__List of tasks__.
**A)** Sum up the text on the Pneumonia Severity Index (PSI) in two sentences.
**B)** Keep writing the text on the Pneumonia Severity Index, picking up right after its last sentence.

__Page text__.
------------------------------------------------

The PSI Algorithm is detailed below. An online, automated PSI calculator was once available on the US AHRQ website for Personal Digital Assistants that are no longer sold. In 2018 AHRQ presented a new toolkit on the basis of CURB-65, an older counterpart to the PSI. In the 2019 ATS/IDSA Guidelines for the Diagnosis and Treatment of Adults with Community-acquired
Pneumonia, PSI was recommended over CURB-65 because of lack of evidence supporting the safety and effectiveness of the latter.

Step 1: Stratify to Risk Class I vs. Risk Classes II-V
|  | Presence of: |  |  |
|  |  | Over 50 years of age | Yes/No |
|  |  | Altered mental status | Yes/No |
|  |  | Pulse ≥125/minute | Yes/No |
|  |  | Respiratory rate >30/minute | Yes/No |
|  |  | Systolic blood pressure <90 mm Hg | Yes/No |
|  |  | Temperature <35 °C or ≥40 °C | Yes/No |
|  | History of: |  |  |
|  |  | Neoplastic disease | Yes/No |
|  |  | Congestive heart failure | Yes/No |
|  |  | Cerebrovascular disease | Yes/No |
|  |  | Renal disease | Yes/No |
|  |  | Liver disease | Yes/No |
|  |  | If any "Yes", then proceed to Step 2 |  |
|  |  | If all "No" then assign to Risk Class I |  |
Step 2: Stratify to Risk Class II vs III vs IV vs V
|  | Demographics |  | Points Assigned |
|  |  | If Male | +Age (yr) |
|  |  | If Female | +Age (yr) − 10 |
|  |  | Nursing home resident | +10 |
|  | Comorbidity |  |  |
|  |  | Neoplastic disease | +30 |
|  |  | Liver disease | +20 |
|  |  | Congestive heart failure | +10 |
|  |  | Cerebrovascular disease | +10 |
|  |  | Renal disease | +10 |
|  | Physical Exam Findings |  |  |
|  |  | Altered mental status | +20 |
|  |  | Pulse ≥125/minute | +10 |
|  |  | Respiratory rate >30/minute | +20 |
|  |  | Systolic blood pressure <90 mm Hg | +20 |
|  |  | Temperature <35 °C or ≥40 °C | +15 |
|  | Lab and Radiographic Findings |  |  |
|  |  | Arterial pH <7.35 | +30 |
|  |  | Blood urea nitrogen ≥30 mg/dl (9 mmol/liter) | +20 |
|  |  | Sodium <130 mmol/liter | +20 |
|  |  | Glucose ≥250 mg/dl (14 mmol/liter) | +10 |
|  |  | Hematocrit <30% | +10 |
|  |  | Partial pressure of arterial O2 <60mmHg | +10 |
|  |  | Pleural effusion | +10 |
|  |  | Σ <70 = Risk Class II |  |
|  |  | Σ 71-90 = Risk Class III |  |
|  |  | Σ 91-130 = Risk Class IV |  |
|  |  | Σ >130 = Risk Class V |  |

==Data source for derivation and validation==
The rule was derived then validated with data from 38,000 patients from the MedisGroup Cohort Study for 1989, comprising 1 year of data from 257 hospitals across the US who used the MedisGroup patient outcome tracking software built and serviced by Mediqual Systems (Cardinal Health). One significant caveat to the data source was that patients who were discharged home or transferred from the MedisGroup hospitals could not be followed at the 30-day mark, and were therefore assumed to be "alive" at that time. Further validation was performed with the Pneumonia Patient Outcomes Research Team [PORT] (1991) cohort study. This categorization method has been replicated by others and is comparable to the CURB-65 in predicting mortality.

------------------------------------------------

__Provided records__.
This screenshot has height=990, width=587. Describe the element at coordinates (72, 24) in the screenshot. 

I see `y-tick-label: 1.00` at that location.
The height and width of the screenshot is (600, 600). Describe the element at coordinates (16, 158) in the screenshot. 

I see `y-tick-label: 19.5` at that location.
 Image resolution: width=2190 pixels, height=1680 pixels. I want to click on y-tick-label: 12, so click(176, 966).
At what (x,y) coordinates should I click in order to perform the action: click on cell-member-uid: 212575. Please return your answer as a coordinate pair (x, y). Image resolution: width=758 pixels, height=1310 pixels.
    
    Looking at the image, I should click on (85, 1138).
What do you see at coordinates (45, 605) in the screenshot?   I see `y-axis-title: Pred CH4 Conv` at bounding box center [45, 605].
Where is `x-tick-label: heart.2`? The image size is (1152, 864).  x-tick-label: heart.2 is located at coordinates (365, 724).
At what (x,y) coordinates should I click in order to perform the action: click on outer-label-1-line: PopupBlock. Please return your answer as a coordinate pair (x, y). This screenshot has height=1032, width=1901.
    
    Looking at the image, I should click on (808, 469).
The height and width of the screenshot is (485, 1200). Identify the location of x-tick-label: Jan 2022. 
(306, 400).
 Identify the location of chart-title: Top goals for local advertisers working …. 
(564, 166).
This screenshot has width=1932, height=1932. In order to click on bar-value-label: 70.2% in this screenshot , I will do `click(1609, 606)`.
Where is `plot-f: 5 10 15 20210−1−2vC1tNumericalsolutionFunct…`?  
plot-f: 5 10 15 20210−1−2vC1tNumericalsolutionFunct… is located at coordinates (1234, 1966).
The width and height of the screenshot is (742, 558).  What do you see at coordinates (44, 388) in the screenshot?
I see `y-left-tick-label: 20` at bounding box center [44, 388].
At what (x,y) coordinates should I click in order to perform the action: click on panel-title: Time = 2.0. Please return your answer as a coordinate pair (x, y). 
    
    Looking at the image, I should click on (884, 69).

------------------------------------------------

__Per-task answers__.
**A)** The PSI sorts patients with pneumonia into risk classes in two steps: first a yes/no check of age over 50, signs such as a fast pulse or low blood pressure, and a history of certain illnesses, where all "No" answers mean Risk Class I, then a points total from demographics, other illnesses, exam findings, and lab and radiographic findings that assigns Risk Class II, III, IV, or V. The rule was built and validated with data from 38,000 patients at 257 US hospitals in the MedisGroup Cohort Study for 1989 and further validated with the 1991 PORT cohort, and the 2019 ATS/IDSA guidelines recommended it over CURB-65 for lack of evidence supporting the safety and effectiveness of CURB-65.

**B)**
===Derivation and validation data===

|  | Medisgroup Study (1989) |  |  |  | PORT Validation Study (1991) Cohort |  |  |  |  |  |
|  | Derivation Cohort |  | Validation Cohort |  | Inpatients |  | Outpatients |  | All Patients |  |
| Risk Class | no. of pts | % died | no. of pts | % died | no. of pts | % died | no. of pts | % died | no. of pts | % died |
| I | 1,372 | 0.4 | 3,034 | 0.1 | 185 | 0.5 | 587 | 0.0 | 772 | 0.1 |
| II (<70) | 2,412 | 0.7 | 5,778 | 0.6 | 233 | 0.9 | 244 | 0.4 | 477 | 0.6 |
| III (71–90) | 2,632 | 2.8 | 6,790 | 2.8 | 254 | 1.2 | 72 | 0.0 | 326 | 0.9 |
| IV (91–130) | 4,697 | 8.5 | 13,104 | 8.2 | 446 | 9.0 | 40 | 12.5 | 486 | 9.3 |
| V (>130) | 3,086 | 31.1 | 9,333 | 29.2 | 225 | 27.1 | 1 | 0.0 | 226 | 27.0 |
| Total | 14,199 | 10.2 | 38,039 | 10.6 | 1343 | 8.0 | 944 | 0.6 | 2287 | 5.2 |

Note: % Died refers to 30-day mortality.